(Santiago de Chile, 26 de marzo de 2026. EFE/MundoUR).- El Gobierno de Chile blindó este jueves la capital, Santiago, con vallas en el centro, cierre de estaciones de metro, desvío del tráfico y un enorme despliegue policial para evitar las protestas por la entrada en vigor de la histórica alza de los precios del combustible anunciada el pasado martes.
Aunque tanto el presidente de la República, José Antonio Kast, como el delegado presidencial de la capital defendieron el derecho a la manifestación pacífica, lo cierto es que el dispositivo impidió el acceso al centro de Santiago de Chile, donde solo un pequeño grupo de estudiantes pudo llegar a la sede del antiguo congreso, lugar donde estaba convocada la protesta.
Igualmente, se dificultó el acceso a la prensa, principalmente extranjera, al centro de Santiago, donde las estaciones de metro fueron cerradas.
Medios locales informaron de algunos disturbios y enfrentamientos entre manifestantes y agentes de la policía militarizada Carabineros de Chile, que desplegó camiones con mangueras de agua a presión y blindados dotados de gas pimienta.
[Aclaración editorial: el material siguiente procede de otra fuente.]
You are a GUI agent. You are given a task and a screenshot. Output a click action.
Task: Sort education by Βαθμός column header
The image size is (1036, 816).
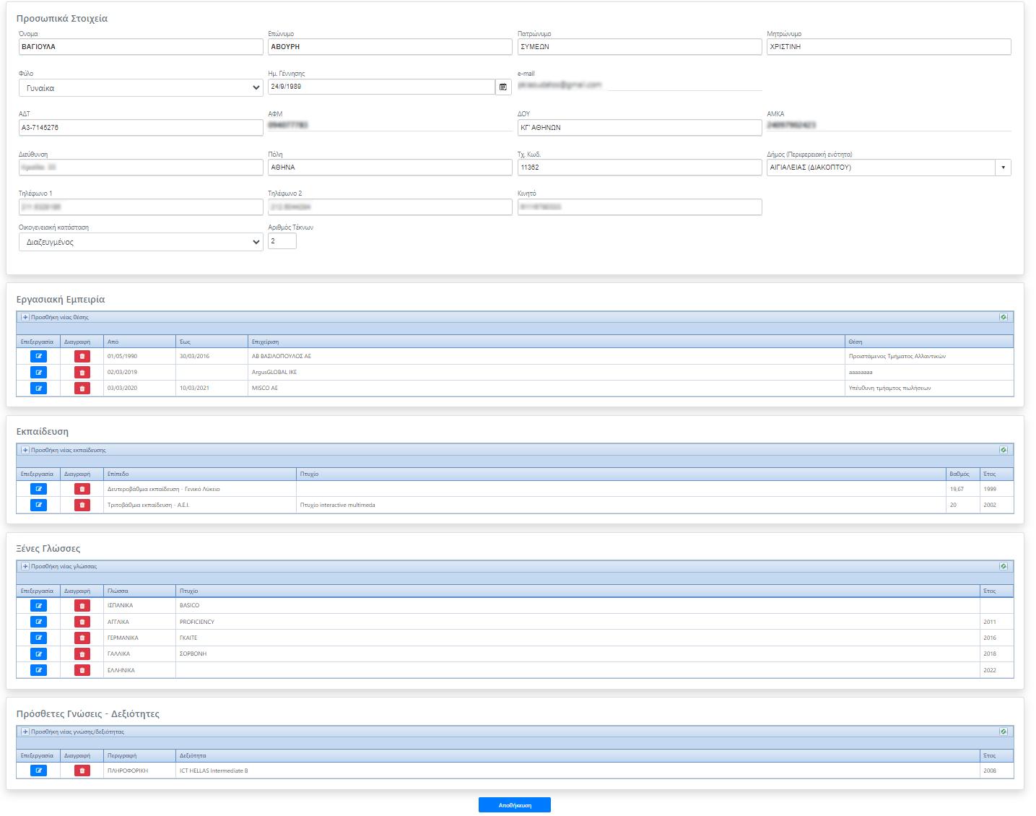pos(959,474)
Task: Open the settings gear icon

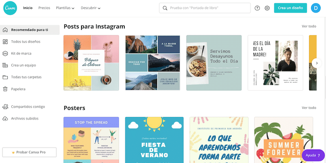Action: [267, 8]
«No afectemos más a la patria de lo que ya está afectada», dijo Kast durante la presentación en el Palacio de La Moneda, igualmente blindado, del decreto aprobado por el Congreso para paliar la controvertida alza de los combustibles.
«Si alguien quiere manifestar su malestar, que no use el transporte público, sobre todo el metro, para manifestarse. Pueden hacerlo en cualquier lugar público, pero sin dañar a otros compatriotas que requieren ese transporte», agregó en recuerdo a lo ocurrido en 2019, cuando la alza del coste del metro desató la mayor oleada de protesta de Chile desde el fin de la dictadura.
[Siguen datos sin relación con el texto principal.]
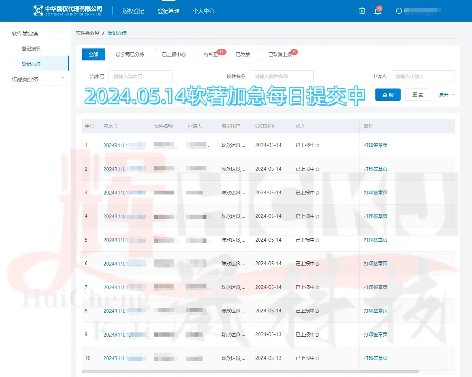Screen dimensions: 472x377
Task: Click the notification bell icon
Action: tap(378, 11)
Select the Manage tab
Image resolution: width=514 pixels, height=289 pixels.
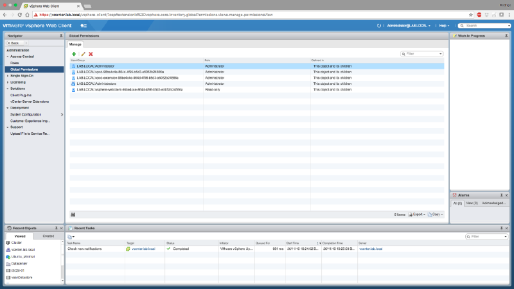[x=75, y=44]
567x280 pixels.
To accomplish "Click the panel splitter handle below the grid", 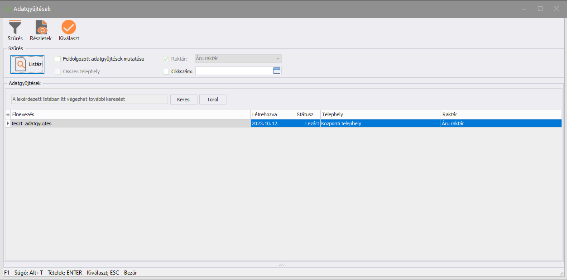I will 283,265.
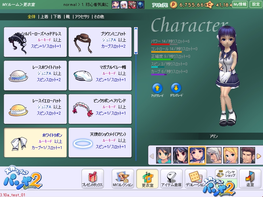263x197 pixels.
Task: Open MYコレクション from bottom bar
Action: 123,179
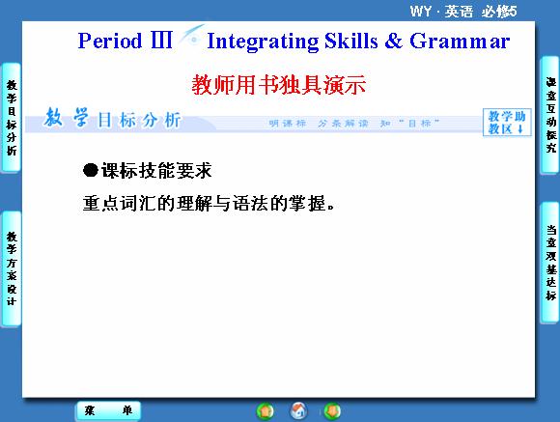560x422 pixels.
Task: Open the 课堂互动探究 side tab
Action: [x=550, y=115]
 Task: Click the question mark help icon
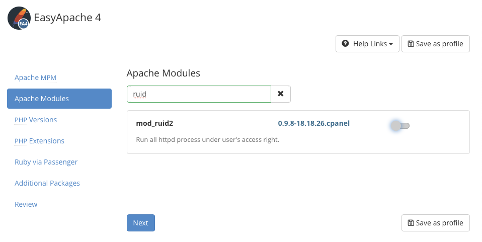(x=345, y=44)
En ese contexto aseguró que el Estado responderá «con toda la fuerza de la ley» contra quienes generen violencia.
El mandatario ultraconservador volvió este jueves a defender su decisión de preferir no endeudar las arcas del Estado y hacer repercutir el coste de la guerra sobre la población con una alza histórica del combustible en medio de las primeras protestas en su contra.
«Hablar con la verdad nos da mucha tranquilidad. Una alternativa, como se planteó, era endeudar más a la nación. Eso termina pagándose más caro», argumentó Kast en una ceremonia en la que presentó el primer paquete de medidas paliativas aprobada por el Congreso.
Al estilo de la Administración de Donald Trump, al que dice admirar, Kast se presentó en una sala del palacio de La Moneda con los ministros del ramo económico y junto a ellos mostró a la prensa la carpeta con el decreto firmado.
Las medidas incluyen una congelación de las tarifas del transporte público y escolar en Santiago, que ya se habían elevado hace un mes, ayudas para taxistas y algunos transportistas y bajada del precio de la parafina de cara al invierno.
En este contexto, distintos gremios de transportistas ya han alertado que los precios «sin duda se encarecerán» y han anunciado movilizaciones y cortes de tránsito a partir de este viernes en todo el país.
Este jueves, el precio de la gasolina aumentó más de un 40 % y el del diésel por encima del 60 % en un país que depende del transporte por camiones.